TASK DESCRIPTION
Copy each of the items below word for word, changing nothing.

EXCERPTED DATA
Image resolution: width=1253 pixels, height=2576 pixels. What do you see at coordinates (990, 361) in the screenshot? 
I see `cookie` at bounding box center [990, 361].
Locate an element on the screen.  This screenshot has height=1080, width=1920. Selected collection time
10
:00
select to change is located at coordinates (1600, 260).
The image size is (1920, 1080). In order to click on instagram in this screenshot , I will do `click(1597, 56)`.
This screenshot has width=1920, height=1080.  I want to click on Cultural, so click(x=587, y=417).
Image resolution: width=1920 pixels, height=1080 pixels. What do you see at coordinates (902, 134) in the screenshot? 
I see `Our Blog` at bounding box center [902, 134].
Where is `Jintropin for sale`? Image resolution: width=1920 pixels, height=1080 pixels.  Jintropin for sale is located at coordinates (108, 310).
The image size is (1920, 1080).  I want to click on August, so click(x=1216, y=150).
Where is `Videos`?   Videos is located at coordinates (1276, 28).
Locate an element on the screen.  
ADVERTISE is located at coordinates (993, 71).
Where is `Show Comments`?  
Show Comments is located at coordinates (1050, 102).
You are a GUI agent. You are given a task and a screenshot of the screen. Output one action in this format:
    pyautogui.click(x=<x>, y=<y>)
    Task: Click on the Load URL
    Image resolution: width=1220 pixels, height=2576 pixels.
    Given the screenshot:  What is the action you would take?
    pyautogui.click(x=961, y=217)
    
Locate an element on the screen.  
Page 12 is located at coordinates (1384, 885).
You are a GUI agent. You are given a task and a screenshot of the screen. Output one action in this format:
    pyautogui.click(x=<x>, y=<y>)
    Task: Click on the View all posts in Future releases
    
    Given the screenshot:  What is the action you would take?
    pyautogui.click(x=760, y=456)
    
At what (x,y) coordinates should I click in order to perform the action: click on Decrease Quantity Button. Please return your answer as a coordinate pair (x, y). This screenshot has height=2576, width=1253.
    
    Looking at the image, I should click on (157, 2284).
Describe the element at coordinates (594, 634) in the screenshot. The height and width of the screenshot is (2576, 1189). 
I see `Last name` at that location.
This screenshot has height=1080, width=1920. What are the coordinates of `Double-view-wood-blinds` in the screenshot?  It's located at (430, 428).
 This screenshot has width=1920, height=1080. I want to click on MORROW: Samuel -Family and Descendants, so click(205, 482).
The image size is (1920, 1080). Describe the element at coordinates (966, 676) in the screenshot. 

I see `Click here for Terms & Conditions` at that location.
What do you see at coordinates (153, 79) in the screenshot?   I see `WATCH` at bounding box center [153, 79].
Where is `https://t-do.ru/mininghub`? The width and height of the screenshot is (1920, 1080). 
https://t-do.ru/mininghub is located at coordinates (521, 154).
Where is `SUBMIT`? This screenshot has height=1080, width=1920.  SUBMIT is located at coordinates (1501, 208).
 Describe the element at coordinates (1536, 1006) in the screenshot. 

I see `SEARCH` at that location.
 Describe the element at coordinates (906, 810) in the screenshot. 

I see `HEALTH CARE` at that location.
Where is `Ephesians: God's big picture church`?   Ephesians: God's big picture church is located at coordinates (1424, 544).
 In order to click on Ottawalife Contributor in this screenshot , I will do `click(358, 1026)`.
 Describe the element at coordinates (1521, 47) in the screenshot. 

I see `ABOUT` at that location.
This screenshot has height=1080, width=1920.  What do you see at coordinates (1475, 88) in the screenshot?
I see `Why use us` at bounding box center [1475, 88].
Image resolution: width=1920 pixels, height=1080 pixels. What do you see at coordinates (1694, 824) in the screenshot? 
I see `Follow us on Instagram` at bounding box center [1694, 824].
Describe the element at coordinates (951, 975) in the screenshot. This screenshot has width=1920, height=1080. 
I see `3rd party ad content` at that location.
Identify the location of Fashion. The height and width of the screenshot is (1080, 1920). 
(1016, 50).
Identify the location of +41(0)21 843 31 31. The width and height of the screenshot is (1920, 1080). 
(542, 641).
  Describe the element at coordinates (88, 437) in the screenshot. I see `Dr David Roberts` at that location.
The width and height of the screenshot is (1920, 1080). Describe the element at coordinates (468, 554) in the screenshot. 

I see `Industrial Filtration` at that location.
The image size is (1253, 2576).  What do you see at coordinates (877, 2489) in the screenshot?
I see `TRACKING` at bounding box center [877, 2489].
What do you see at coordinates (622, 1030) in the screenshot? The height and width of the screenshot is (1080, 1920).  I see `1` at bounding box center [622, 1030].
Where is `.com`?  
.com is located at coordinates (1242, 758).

THE RESPONSE
Image resolution: width=1253 pixels, height=2576 pixels. What do you see at coordinates (990, 361) in the screenshot? 
I see `cookie` at bounding box center [990, 361].
Locate an element on the screen.  This screenshot has height=1080, width=1920. Selected collection time
10
:00
select to change is located at coordinates (1600, 260).
The image size is (1920, 1080). In order to click on instagram in this screenshot , I will do `click(1597, 56)`.
This screenshot has width=1920, height=1080.  I want to click on Cultural, so click(x=587, y=417).
Image resolution: width=1920 pixels, height=1080 pixels. What do you see at coordinates (902, 134) in the screenshot? 
I see `Our Blog` at bounding box center [902, 134].
Where is `Jintropin for sale`? Image resolution: width=1920 pixels, height=1080 pixels.  Jintropin for sale is located at coordinates (108, 310).
The image size is (1920, 1080).  I want to click on August, so click(x=1216, y=150).
Where is `Videos`?   Videos is located at coordinates (1276, 28).
Locate an element on the screen.  
ADVERTISE is located at coordinates (993, 71).
Where is `Show Comments`?  
Show Comments is located at coordinates (1050, 102).
You are a GUI agent. You are given a task and a screenshot of the screen. Output one action in this format:
    pyautogui.click(x=<x>, y=<y>)
    Task: Click on the Load URL
    Image resolution: width=1220 pixels, height=2576 pixels.
    Given the screenshot:  What is the action you would take?
    pyautogui.click(x=961, y=217)
    
Locate an element on the screen.  
Page 12 is located at coordinates (1384, 885).
You are a GUI agent. You are given a task and a screenshot of the screen. Output one action in this format:
    pyautogui.click(x=<x>, y=<y>)
    Task: Click on the View all posts in Future releases
    
    Given the screenshot:  What is the action you would take?
    pyautogui.click(x=760, y=456)
    
At what (x,y) coordinates should I click in order to perform the action: click on Decrease Quantity Button. Please return your answer as a coordinate pair (x, y). This screenshot has height=2576, width=1253.
    
    Looking at the image, I should click on (157, 2284).
Describe the element at coordinates (594, 634) in the screenshot. The height and width of the screenshot is (2576, 1189). 
I see `Last name` at that location.
This screenshot has height=1080, width=1920. What are the coordinates of `Double-view-wood-blinds` in the screenshot?  It's located at (430, 428).
 This screenshot has width=1920, height=1080. I want to click on MORROW: Samuel -Family and Descendants, so click(205, 482).
The image size is (1920, 1080). Describe the element at coordinates (966, 676) in the screenshot. 

I see `Click here for Terms & Conditions` at that location.
What do you see at coordinates (153, 79) in the screenshot?   I see `WATCH` at bounding box center [153, 79].
Where is `https://t-do.ru/mininghub`? The width and height of the screenshot is (1920, 1080). 
https://t-do.ru/mininghub is located at coordinates (521, 154).
Where is `SUBMIT`? This screenshot has height=1080, width=1920.  SUBMIT is located at coordinates (1501, 208).
 Describe the element at coordinates (1536, 1006) in the screenshot. 

I see `SEARCH` at that location.
 Describe the element at coordinates (906, 810) in the screenshot. 

I see `HEALTH CARE` at that location.
Where is `Ephesians: God's big picture church`?   Ephesians: God's big picture church is located at coordinates (1424, 544).
 In order to click on Ottawalife Contributor in this screenshot , I will do `click(358, 1026)`.
 Describe the element at coordinates (1521, 47) in the screenshot. 

I see `ABOUT` at that location.
This screenshot has height=1080, width=1920.  What do you see at coordinates (1475, 88) in the screenshot?
I see `Why use us` at bounding box center [1475, 88].
Image resolution: width=1920 pixels, height=1080 pixels. What do you see at coordinates (1694, 824) in the screenshot? 
I see `Follow us on Instagram` at bounding box center [1694, 824].
Describe the element at coordinates (951, 975) in the screenshot. This screenshot has width=1920, height=1080. 
I see `3rd party ad content` at that location.
Identify the location of Fashion. The height and width of the screenshot is (1080, 1920). 
(1016, 50).
Identify the location of +41(0)21 843 31 31. The width and height of the screenshot is (1920, 1080). 
(542, 641).
  Describe the element at coordinates (88, 437) in the screenshot. I see `Dr David Roberts` at that location.
The width and height of the screenshot is (1920, 1080). Describe the element at coordinates (468, 554) in the screenshot. 

I see `Industrial Filtration` at that location.
The image size is (1253, 2576).  What do you see at coordinates (877, 2489) in the screenshot?
I see `TRACKING` at bounding box center [877, 2489].
What do you see at coordinates (622, 1030) in the screenshot? The height and width of the screenshot is (1080, 1920).  I see `1` at bounding box center [622, 1030].
Where is `.com`?  
.com is located at coordinates (1242, 758).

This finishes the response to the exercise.